* Assigned task
In the records below, find the line that contains "Undo changes with the curved arrow icon" and the line that contains "The image size is (877, 512).". Set down exactly those lines and every line between them, and nothing more.

* Recorded data

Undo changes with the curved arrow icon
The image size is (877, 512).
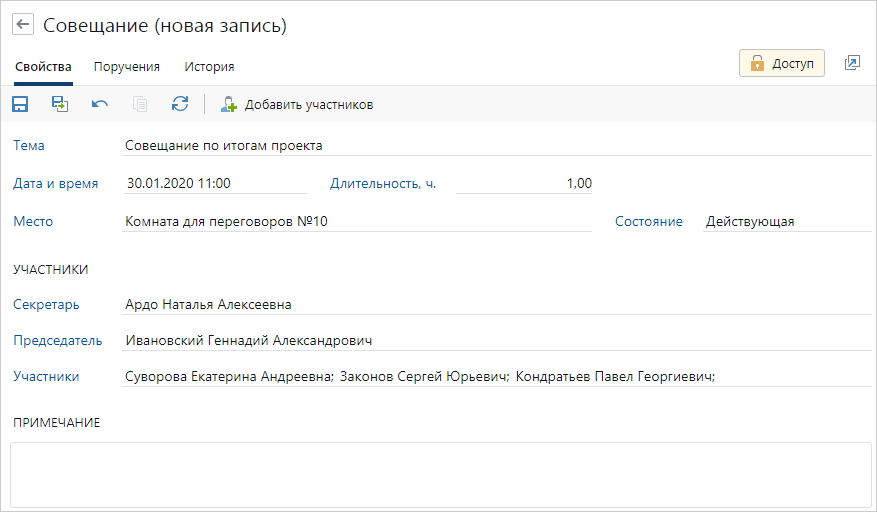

...

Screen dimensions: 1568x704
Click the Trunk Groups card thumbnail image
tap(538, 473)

* Task response
Undo changes with the curved arrow icon
The image size is (877, 512).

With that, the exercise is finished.